The story opens with Tommy “Tommo” Peaceful, the youngest of three brothers, standing watch in the night, waiting for an event that will happen in the morning. We are not told what that event is. Tommo is thinking about his life before the Great War. He has two older brothers, Big Joe who has a learning disability, and his middle brother, Charlie. Together, he and Charlie looked after Big Joe.

Tommo remembers the adventures they had together running around their neighborhood. They went skinny-dipping, much to their mother’s great embarrassment. They tormented their great-aunt, a woman they refer to as “Grandma Wolf.” They had the privilege of seeing an airplane together, the first people of their village to do so.

Tommo is in love with Molly with whom he had fallen in love at first sight in school. As they grew up and the war spred across Europe, Charlie and Molly began seeing each other. Charlie had always looked out for Tommo, but Tommo felt left out as Charlie and Molly developed a secret relationship, which Tommo did not understand. He was heartbroken when Charlie and Molly rushed into marriage at the local church before he and Charlie signed up to fight even though they were not old enough.

Tommo remembers the events leading to the present moment. Forced to head to Belgium to fight, he and Charlie encounter a sergeant with a terrible demeanor. They call him “Horrible” Hanley. They move to the front lines of battle where they face the horrors of war. Tommo is injured, and Charlie is ordered to leave him behind. When he will not do that, he is charged with cowardice and disobeying a direct order.

As a result, Charlie is condemned to execution as per the British army’s strict policy. The last chapters of the book are a countdown to the moment when Charlie will be executed at dawn. He goes before the firing squad singing his favorite childhood song.

The novel returns to the present moment. Charlie and Molly were expecting a baby — that was the reason for their hasty wedding. When Tommo returns home from the war, he swears that he will look after Molly and Charlie’s baby, “Little Tommo.”

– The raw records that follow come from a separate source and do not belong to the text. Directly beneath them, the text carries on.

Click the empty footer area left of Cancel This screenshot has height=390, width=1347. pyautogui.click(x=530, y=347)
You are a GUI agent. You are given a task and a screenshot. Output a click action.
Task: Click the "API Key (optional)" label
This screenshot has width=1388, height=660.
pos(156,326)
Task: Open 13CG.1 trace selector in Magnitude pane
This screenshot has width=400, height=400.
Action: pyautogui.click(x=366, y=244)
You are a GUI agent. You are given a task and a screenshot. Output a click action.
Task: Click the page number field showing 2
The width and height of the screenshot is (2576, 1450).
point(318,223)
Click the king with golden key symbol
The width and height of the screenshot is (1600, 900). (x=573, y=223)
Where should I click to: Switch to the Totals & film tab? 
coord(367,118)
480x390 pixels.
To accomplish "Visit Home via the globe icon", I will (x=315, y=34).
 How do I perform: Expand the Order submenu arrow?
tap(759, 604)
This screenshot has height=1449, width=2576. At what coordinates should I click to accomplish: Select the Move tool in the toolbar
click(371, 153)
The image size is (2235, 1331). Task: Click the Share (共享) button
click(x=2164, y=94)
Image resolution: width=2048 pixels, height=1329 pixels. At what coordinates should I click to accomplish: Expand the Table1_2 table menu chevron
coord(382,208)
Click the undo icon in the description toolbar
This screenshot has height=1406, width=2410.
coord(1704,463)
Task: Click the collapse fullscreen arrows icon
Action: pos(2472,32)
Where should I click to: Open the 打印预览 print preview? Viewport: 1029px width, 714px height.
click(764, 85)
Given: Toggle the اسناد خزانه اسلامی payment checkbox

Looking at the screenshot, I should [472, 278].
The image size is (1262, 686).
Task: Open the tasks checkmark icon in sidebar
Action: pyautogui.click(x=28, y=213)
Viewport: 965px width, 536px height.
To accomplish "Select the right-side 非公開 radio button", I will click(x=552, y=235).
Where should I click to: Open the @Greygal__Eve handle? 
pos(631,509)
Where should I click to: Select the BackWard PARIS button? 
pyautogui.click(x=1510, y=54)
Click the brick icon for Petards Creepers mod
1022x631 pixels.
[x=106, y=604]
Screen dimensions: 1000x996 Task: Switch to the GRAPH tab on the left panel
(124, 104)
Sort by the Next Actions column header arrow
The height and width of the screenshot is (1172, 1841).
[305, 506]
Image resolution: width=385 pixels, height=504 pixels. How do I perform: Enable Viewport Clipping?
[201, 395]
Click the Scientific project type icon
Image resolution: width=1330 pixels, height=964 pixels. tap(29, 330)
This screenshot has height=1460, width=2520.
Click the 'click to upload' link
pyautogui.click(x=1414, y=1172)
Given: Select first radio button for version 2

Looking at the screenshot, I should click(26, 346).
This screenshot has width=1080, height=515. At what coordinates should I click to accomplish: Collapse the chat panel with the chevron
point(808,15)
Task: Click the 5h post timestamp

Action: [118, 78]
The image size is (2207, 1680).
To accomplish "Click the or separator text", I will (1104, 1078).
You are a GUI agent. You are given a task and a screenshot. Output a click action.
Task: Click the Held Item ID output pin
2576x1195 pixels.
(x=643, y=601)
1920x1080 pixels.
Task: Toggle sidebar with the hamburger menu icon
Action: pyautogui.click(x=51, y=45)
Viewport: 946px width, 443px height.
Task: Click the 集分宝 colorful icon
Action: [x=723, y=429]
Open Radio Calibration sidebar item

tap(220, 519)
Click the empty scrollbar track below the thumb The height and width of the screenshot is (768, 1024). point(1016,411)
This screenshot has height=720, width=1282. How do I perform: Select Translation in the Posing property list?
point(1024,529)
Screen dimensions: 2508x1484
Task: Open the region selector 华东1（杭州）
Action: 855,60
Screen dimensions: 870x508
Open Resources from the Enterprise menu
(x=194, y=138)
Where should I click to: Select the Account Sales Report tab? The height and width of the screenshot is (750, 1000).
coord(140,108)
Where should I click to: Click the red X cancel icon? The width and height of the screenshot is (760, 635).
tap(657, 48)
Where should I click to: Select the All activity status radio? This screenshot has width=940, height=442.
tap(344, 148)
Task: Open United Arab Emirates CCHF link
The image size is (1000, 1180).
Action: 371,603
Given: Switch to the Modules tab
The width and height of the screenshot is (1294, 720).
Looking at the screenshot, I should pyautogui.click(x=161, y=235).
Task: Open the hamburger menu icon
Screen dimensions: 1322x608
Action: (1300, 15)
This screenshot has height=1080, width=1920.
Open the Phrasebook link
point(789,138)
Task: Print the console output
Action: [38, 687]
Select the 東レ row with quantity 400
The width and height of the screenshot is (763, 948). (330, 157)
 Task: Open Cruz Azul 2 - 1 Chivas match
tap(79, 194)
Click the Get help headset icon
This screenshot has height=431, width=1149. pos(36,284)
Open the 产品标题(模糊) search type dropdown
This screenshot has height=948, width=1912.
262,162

Love is a major theme of the book. Many different kinds of love presented: there is the love the brothers feel for one another and their mother. They look after each other in turn with Charlie and Tommo taking care of Big Joe, Charlie looks after Tommo, and Tommo refuses to let Charlie go to war alone.

Charlie and Molly share romantic love, while Tommo’s love for Molly is unrequited. Although Tommo loves Molly and is jealous when Charlie and Molly begin spending more time together, he is happy for them in the end. He promises to take care of their baby, a continuation of the familial love experienced between the brothers.

There is also the love of country. Although Charlie is forced to join the military when the war starts, both brothers feel it is their duty to fight for their country. Charlie’s love for his brother proves stronger than his love for country, leading to his execution, but the ever-present sense of duty is still there.

The novel also deals with the unfairness of life; the way things do not always turn out the way one hopes. We do not realize at the beginning of the book that the story is counting down to the hour when Charlie will be executed for disobeying orders. When this moment comes, it feels like a betrayal. The author’s point of examining the harsh consequences Britain imposed on soldiers who committed acts of “cowardice” and were summarily executed is one of understanding and grace.

Throughout the book, we do not know what is coming; we only know that Tommo is waiting in the dark for something that is more horrific than what he has experienced in war. The author uses these memories to lay the background and to build our suspense so that we are unable to look away when we discover that Charlie is about to die. This act is the final one in the great tragedy of war.

The book offers a tender look at family and how war affects relationships. Charlie is almost a Christ figure, but this rarely feels hyperbolic because it is the lens of Tommo’s love that renders him in such light. It is a tender novel about love and honor.